Task to complete ▸
Below, find the line containing "The height and width of the screenshot is (305, 511)."; from there to the final line, print every line exactly and skip the pictures.

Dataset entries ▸

*** Begin section ***

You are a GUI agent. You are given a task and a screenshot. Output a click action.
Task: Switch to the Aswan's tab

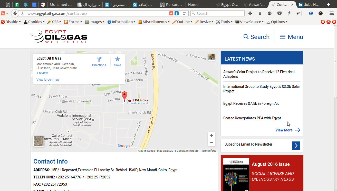click(x=254, y=5)
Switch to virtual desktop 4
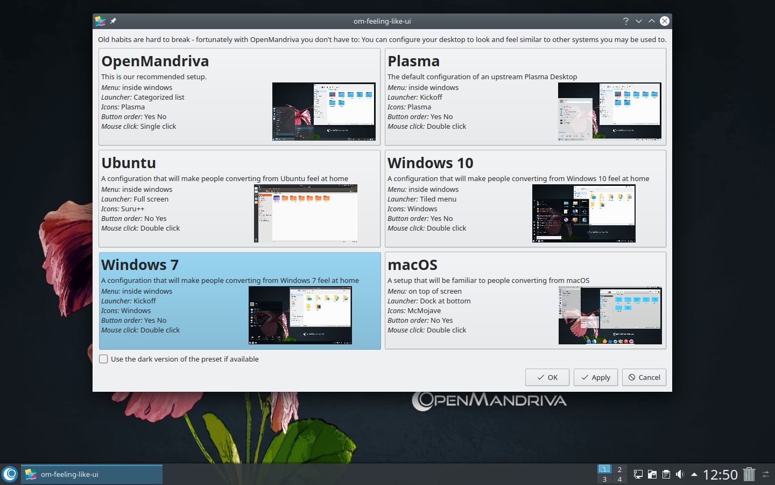This screenshot has height=485, width=775. (619, 479)
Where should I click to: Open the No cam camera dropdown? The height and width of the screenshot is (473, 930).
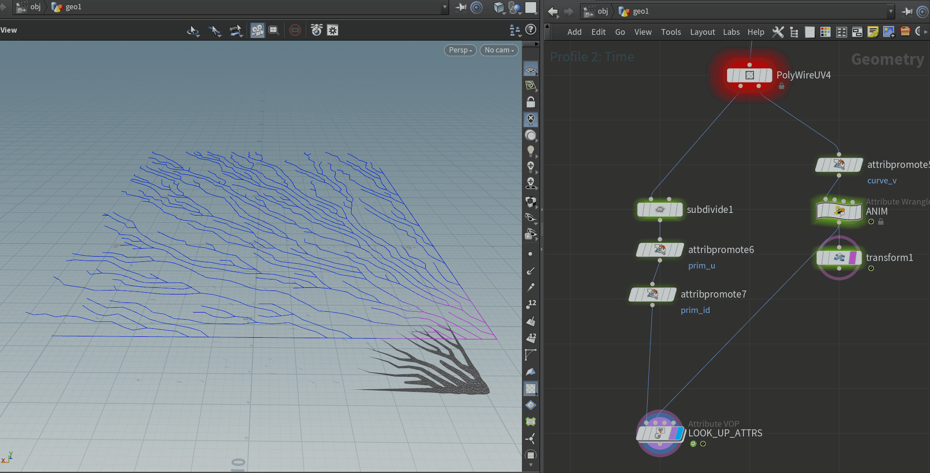(499, 50)
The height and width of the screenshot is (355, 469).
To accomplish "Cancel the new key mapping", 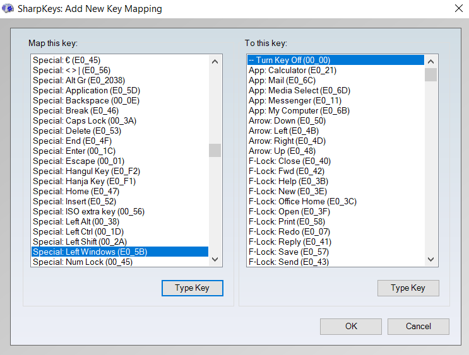I will pyautogui.click(x=418, y=326).
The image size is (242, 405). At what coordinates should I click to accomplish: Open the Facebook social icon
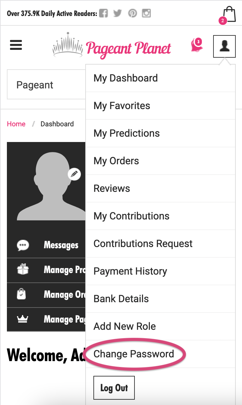[x=103, y=13]
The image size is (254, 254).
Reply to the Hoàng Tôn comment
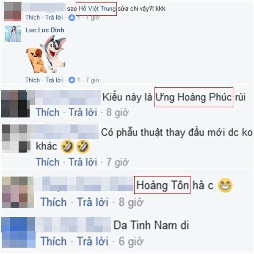(x=93, y=202)
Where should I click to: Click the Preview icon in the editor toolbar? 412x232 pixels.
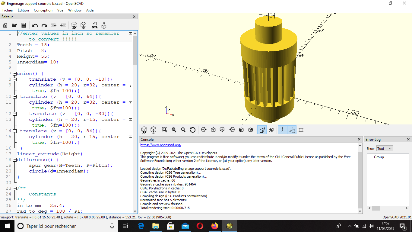74,25
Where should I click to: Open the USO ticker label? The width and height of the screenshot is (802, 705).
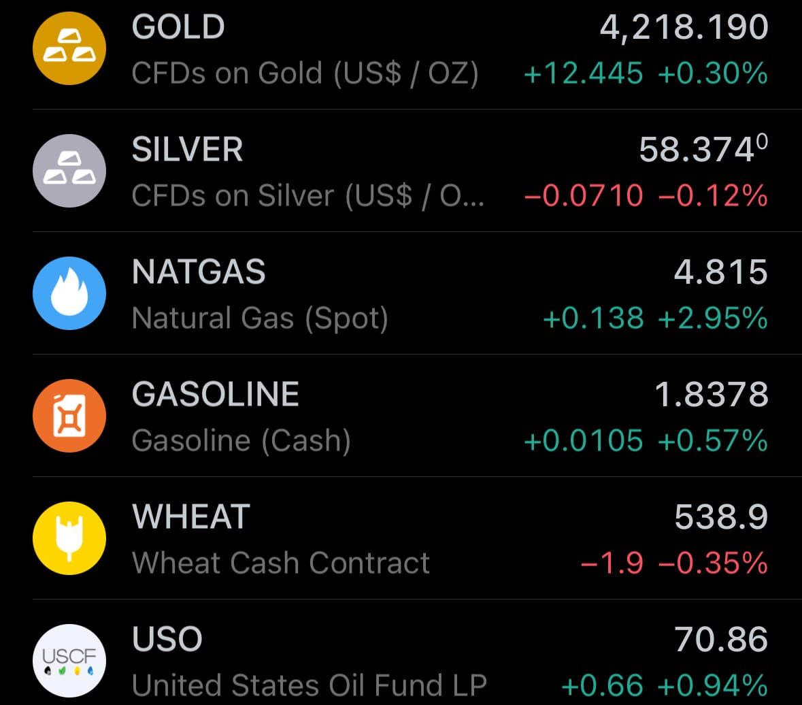pos(167,640)
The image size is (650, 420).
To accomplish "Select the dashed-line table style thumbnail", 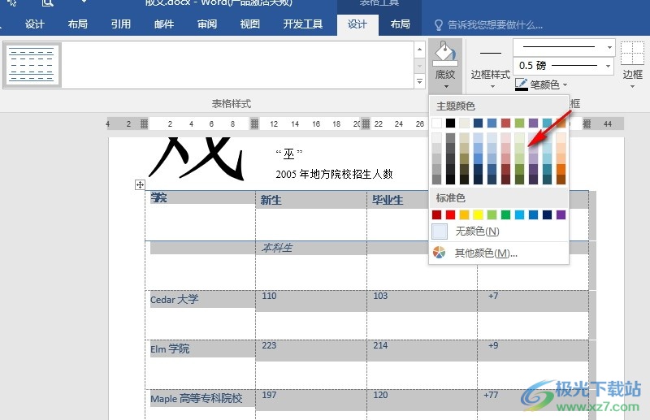I will 33,65.
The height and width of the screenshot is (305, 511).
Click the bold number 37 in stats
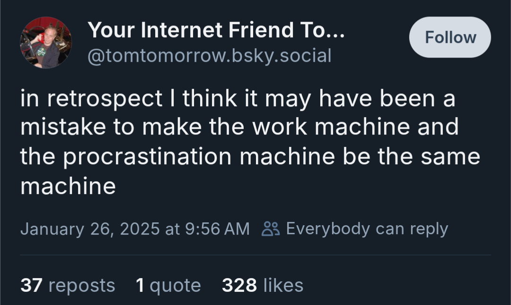(32, 285)
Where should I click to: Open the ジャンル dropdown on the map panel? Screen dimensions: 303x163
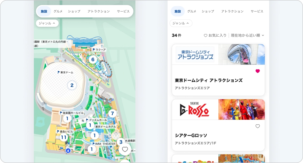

*** End section ***

Exercise output ▸
The height and width of the screenshot is (305, 511).
Click the bold number 37 in stats
(32, 285)
Where should I click to: Open the ジャンル dropdown on the map panel? Screen dimensions: 303x163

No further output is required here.